*** Opening of PROVIDED DATA ***
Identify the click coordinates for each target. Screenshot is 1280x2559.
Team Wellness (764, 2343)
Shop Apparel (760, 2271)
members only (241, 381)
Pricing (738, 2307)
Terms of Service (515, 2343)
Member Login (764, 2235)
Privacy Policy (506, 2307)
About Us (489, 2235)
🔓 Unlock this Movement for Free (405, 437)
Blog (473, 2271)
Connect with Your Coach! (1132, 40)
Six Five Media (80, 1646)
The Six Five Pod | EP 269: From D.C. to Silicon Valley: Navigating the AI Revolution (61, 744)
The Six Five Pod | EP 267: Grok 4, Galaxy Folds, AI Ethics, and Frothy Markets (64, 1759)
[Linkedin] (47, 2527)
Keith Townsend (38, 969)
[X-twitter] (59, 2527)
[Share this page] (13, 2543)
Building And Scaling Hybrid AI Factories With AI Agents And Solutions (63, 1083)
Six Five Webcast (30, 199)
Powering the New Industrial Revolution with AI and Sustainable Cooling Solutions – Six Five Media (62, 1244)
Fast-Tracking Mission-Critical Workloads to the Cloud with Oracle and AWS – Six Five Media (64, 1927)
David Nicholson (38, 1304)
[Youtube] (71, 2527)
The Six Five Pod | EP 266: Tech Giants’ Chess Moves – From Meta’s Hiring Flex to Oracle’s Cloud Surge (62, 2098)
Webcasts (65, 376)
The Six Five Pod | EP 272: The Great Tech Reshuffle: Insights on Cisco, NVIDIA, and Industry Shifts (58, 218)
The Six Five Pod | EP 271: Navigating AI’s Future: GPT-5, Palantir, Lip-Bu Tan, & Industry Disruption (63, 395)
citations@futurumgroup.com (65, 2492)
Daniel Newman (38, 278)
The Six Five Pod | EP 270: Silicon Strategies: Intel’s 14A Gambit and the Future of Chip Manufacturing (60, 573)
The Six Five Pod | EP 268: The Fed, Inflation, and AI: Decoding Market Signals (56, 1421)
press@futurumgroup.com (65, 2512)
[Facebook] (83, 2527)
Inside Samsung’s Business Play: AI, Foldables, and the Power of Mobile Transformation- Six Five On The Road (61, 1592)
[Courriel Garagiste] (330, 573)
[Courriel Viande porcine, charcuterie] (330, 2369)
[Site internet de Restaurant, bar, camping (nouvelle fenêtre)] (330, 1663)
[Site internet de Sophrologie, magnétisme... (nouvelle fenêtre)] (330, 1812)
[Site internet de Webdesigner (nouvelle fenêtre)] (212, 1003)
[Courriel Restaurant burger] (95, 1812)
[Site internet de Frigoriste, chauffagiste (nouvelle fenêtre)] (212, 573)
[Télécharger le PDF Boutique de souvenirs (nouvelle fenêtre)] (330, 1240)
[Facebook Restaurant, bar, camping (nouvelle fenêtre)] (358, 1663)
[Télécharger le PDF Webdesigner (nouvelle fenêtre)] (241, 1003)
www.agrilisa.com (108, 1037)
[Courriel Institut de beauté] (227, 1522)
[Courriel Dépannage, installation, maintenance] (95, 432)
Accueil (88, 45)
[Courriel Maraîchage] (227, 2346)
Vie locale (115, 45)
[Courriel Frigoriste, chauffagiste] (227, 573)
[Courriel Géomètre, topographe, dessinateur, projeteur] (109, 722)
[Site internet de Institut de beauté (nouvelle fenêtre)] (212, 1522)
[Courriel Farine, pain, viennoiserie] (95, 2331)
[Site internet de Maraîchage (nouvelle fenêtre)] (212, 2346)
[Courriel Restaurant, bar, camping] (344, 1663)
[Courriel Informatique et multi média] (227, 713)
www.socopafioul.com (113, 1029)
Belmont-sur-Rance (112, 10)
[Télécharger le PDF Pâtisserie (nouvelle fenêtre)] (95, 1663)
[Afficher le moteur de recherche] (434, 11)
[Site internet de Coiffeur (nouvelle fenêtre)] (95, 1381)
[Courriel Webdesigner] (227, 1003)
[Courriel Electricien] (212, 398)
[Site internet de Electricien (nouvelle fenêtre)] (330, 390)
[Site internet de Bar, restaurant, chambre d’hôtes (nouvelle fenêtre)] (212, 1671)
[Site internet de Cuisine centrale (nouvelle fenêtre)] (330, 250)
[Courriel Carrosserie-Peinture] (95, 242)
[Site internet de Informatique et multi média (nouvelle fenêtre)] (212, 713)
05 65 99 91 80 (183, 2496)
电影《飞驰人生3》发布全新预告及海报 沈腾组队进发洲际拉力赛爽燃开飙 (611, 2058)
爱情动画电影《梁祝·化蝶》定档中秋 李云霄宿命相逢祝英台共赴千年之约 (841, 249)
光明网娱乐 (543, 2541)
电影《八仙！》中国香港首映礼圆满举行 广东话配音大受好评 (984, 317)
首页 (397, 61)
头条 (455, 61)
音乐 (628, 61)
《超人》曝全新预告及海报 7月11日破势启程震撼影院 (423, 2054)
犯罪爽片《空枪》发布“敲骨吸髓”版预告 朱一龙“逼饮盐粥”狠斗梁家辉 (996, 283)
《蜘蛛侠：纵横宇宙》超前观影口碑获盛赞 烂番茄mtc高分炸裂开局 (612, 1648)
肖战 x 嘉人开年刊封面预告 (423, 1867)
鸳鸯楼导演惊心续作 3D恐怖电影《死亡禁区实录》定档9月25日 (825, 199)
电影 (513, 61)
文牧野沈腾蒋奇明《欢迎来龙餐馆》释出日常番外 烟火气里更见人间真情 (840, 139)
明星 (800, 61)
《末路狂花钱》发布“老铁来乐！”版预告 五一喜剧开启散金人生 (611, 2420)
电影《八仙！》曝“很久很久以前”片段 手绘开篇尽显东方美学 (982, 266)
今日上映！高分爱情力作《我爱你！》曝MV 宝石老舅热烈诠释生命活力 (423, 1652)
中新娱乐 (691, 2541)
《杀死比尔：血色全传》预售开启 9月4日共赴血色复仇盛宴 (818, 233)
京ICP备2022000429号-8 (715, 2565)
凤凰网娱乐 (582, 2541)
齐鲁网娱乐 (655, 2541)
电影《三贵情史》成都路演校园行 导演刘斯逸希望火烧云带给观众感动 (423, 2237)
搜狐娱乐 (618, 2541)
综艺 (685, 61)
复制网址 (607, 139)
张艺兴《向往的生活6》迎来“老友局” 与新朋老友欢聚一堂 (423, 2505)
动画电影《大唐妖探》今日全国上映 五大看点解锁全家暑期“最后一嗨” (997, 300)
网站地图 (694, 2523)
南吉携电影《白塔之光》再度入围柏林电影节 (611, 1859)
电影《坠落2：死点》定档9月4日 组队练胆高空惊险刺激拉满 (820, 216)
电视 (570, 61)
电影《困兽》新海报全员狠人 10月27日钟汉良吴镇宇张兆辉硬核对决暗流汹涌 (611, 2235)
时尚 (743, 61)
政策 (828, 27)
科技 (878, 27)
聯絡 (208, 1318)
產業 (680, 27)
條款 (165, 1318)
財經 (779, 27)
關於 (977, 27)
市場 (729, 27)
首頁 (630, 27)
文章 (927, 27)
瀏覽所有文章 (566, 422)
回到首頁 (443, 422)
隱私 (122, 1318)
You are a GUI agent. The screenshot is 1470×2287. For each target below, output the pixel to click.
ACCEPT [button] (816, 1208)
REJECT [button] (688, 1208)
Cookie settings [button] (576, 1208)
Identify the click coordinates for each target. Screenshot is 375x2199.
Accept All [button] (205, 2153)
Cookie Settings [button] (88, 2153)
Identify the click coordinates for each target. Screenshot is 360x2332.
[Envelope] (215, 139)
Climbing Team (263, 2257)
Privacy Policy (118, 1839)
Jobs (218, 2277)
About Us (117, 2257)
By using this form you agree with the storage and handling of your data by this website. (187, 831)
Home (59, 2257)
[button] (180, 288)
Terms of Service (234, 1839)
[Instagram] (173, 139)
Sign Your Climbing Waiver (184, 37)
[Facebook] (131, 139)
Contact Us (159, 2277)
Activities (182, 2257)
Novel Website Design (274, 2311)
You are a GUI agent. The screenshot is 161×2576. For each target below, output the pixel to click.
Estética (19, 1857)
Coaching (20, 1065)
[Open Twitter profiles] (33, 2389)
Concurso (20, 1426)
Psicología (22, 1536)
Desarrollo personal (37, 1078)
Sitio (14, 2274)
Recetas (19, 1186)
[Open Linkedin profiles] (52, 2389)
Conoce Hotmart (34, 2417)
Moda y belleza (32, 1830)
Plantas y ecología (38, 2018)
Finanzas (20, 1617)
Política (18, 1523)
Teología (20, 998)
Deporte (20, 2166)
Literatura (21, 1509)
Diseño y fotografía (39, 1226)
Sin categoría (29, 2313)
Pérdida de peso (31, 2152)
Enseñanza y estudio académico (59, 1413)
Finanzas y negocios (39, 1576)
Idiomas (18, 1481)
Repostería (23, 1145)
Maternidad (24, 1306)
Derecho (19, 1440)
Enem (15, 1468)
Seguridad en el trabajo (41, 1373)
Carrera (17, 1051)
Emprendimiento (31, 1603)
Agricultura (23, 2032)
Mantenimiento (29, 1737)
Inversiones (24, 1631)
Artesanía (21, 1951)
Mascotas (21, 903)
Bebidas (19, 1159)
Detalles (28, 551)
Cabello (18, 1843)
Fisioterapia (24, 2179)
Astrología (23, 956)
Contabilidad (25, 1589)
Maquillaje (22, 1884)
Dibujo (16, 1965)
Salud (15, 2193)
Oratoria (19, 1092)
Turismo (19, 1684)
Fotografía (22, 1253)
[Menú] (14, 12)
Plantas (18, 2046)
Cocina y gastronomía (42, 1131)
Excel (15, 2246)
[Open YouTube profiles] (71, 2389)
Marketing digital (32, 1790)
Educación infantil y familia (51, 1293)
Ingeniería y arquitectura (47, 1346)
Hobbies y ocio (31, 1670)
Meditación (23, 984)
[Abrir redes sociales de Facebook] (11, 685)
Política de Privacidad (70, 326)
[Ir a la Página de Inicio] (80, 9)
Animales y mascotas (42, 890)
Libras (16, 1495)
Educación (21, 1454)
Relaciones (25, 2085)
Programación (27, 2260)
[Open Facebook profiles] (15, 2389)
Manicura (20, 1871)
*** Close of PROVIDED DATA ***
● **ASSIGNMENT**
Each line above from the one with "Building And Scaling" up to and including the one with "Powering the New" must be set down exactly, and no line outside that span may appear.

● **RESPONSE AREA**
Building And Scaling Hybrid AI Factories With AI Agents And Solutions (63, 1083)
Six Five Webcast (30, 199)
Powering the New Industrial Revolution with AI and Sustainable Cooling Solutions – Six Five Media (62, 1244)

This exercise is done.